## Objective
Can you pull out every line of these rows word for word, leaving out the picture?

══ Given records

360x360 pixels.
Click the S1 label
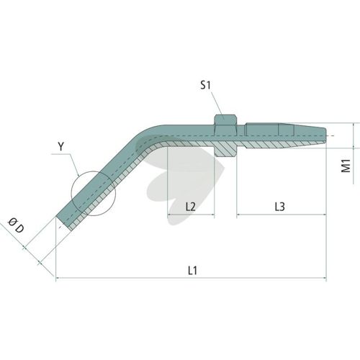205,86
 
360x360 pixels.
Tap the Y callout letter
61,146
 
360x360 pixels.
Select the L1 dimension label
192,271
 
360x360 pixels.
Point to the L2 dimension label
191,207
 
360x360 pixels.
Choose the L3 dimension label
280,207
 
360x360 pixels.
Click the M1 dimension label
346,166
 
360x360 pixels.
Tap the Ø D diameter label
17,225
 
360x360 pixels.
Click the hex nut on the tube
225,136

════

## Result
360x360 pixels.
Click the S1 label
205,86
 
360x360 pixels.
Tap the Y callout letter
61,146
 
360x360 pixels.
Select the L1 dimension label
192,271
 
360x360 pixels.
Point to the L2 dimension label
191,207
 
360x360 pixels.
Choose the L3 dimension label
280,207
 
360x360 pixels.
Click the M1 dimension label
346,166
 
360x360 pixels.
Tap the Ø D diameter label
17,225
 
360x360 pixels.
Click the hex nut on the tube
225,136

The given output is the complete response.